■ Given request ■
Please rewrite the lines between the one holding "Given: Click the 'Caution:' heading" and the one holding "pyautogui.click(x=25, y=65)", inclusive, swapping "hamburger menu" for "menu button" and leaving everything else unchanged.
-- BEGIN Given records --
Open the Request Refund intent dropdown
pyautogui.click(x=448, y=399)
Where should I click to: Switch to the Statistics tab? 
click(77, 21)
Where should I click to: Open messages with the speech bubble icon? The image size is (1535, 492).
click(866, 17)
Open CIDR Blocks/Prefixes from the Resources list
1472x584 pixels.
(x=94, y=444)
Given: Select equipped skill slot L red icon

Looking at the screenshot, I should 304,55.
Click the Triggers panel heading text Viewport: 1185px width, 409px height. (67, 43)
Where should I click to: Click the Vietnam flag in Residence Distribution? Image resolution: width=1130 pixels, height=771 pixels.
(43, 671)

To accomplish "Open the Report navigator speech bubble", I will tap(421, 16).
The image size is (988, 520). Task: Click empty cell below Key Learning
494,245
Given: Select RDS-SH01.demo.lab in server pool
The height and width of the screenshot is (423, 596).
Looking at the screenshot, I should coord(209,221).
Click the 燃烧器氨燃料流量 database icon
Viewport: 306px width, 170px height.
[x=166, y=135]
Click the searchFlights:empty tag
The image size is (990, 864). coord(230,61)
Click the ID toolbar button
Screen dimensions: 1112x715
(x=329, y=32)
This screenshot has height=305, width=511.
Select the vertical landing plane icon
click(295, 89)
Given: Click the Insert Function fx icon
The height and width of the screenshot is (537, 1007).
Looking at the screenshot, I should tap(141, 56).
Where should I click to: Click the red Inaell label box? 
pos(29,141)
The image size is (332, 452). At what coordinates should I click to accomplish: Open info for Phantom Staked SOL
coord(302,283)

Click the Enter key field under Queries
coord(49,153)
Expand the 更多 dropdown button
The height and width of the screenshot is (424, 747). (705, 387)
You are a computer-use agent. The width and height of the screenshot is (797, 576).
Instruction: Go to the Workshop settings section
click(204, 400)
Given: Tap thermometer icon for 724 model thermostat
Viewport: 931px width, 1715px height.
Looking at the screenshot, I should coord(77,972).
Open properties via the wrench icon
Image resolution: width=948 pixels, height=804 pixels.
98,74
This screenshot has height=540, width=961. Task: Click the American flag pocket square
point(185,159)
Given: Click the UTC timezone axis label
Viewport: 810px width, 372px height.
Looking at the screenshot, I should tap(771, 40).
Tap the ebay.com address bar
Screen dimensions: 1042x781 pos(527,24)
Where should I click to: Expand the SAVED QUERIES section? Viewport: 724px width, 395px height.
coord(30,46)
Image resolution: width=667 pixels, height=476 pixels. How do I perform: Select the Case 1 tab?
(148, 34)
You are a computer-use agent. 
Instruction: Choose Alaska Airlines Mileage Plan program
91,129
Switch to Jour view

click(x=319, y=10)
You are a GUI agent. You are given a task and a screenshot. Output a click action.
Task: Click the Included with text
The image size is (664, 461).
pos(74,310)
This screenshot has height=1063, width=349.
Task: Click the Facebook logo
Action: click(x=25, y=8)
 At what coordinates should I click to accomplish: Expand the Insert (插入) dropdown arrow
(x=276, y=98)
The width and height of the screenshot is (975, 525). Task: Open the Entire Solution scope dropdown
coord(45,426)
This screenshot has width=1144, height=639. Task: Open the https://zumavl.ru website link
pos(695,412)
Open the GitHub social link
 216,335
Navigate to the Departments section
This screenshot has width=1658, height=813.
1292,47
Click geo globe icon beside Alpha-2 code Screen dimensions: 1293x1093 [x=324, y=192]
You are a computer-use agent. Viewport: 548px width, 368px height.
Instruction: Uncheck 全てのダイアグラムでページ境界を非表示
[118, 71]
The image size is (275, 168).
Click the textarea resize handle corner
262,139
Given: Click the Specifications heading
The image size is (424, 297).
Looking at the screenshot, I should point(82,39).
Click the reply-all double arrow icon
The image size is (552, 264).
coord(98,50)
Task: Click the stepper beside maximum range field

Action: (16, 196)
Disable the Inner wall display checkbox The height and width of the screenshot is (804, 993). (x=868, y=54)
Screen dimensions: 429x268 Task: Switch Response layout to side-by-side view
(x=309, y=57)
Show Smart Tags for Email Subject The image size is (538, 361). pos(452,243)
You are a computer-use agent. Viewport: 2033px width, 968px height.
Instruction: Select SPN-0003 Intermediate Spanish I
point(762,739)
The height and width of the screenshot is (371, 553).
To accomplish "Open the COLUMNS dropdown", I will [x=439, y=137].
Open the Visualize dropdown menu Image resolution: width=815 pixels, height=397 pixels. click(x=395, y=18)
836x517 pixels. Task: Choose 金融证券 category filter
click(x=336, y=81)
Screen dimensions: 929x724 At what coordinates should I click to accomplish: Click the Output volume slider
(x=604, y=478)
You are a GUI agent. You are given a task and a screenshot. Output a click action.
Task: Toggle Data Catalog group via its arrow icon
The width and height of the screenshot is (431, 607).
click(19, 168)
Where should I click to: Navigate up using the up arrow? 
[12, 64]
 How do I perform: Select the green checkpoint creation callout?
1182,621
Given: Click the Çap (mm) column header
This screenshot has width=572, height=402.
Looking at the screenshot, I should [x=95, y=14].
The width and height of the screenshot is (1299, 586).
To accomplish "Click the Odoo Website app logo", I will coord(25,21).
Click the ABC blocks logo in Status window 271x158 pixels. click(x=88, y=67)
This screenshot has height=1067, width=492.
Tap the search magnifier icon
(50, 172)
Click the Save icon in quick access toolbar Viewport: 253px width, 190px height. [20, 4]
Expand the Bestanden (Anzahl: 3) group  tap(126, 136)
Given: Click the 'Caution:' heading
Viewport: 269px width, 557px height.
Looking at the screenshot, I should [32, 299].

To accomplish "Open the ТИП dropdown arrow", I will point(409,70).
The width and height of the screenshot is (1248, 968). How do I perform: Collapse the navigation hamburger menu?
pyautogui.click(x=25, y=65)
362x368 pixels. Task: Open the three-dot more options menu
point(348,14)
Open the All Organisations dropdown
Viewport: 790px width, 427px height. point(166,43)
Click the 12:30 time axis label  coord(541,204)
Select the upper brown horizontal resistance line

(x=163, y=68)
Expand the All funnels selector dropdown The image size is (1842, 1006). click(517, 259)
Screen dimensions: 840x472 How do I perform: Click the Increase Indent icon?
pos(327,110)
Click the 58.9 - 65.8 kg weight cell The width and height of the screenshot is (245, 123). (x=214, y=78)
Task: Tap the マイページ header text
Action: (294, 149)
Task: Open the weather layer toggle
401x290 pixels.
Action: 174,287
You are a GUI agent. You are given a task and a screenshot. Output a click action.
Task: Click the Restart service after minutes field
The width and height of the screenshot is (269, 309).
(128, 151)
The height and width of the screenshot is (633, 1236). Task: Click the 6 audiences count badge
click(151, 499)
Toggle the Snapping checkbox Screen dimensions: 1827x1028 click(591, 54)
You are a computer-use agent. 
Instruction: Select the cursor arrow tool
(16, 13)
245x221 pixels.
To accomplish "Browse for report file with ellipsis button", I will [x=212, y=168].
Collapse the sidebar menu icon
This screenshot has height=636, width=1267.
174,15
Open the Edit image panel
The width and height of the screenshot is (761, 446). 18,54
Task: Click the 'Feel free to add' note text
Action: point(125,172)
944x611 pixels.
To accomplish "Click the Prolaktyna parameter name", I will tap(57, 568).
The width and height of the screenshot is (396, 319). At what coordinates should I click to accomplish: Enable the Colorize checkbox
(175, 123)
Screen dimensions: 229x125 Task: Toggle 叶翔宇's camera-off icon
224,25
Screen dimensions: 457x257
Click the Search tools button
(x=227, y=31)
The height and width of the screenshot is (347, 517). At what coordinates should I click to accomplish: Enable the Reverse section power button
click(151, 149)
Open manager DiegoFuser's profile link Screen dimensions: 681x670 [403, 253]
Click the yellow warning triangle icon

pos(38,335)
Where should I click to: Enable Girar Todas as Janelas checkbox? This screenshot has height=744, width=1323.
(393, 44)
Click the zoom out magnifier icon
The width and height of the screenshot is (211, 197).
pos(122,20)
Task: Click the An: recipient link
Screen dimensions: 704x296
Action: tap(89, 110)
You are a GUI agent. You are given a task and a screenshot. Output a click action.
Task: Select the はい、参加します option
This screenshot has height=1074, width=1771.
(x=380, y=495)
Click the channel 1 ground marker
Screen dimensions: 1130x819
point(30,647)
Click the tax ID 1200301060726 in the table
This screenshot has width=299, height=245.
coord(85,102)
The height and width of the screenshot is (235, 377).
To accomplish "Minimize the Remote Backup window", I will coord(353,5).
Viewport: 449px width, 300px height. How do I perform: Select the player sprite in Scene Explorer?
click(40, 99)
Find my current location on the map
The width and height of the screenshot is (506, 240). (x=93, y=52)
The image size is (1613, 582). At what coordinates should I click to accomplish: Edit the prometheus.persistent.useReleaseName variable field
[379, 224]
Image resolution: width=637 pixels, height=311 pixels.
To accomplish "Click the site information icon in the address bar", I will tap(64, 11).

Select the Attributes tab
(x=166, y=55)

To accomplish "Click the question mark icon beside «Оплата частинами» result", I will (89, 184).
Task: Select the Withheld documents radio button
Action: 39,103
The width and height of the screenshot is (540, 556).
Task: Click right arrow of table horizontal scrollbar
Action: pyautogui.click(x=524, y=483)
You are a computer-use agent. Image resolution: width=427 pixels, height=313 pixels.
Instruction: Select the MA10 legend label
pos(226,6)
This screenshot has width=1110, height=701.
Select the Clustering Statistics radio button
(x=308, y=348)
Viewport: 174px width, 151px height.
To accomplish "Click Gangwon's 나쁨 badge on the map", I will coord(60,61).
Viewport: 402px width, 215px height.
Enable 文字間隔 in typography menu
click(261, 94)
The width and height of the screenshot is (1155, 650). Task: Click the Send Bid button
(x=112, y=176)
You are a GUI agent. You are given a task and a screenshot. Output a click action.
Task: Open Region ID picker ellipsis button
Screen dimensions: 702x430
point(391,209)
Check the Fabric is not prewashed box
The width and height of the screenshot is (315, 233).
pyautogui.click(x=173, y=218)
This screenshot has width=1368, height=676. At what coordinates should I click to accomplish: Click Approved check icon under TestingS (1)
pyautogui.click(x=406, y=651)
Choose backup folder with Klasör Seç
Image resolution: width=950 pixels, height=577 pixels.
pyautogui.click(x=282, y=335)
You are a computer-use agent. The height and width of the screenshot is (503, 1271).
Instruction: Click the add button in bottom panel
-- END Given records --
■ Result for this task ■
Given: Click the 'Caution:' heading
Viewport: 269px width, 557px height.
Looking at the screenshot, I should [32, 299].

To accomplish "Open the ТИП dropdown arrow", I will point(409,70).
The width and height of the screenshot is (1248, 968). How do I perform: Collapse the navigation menu button?
pyautogui.click(x=25, y=65)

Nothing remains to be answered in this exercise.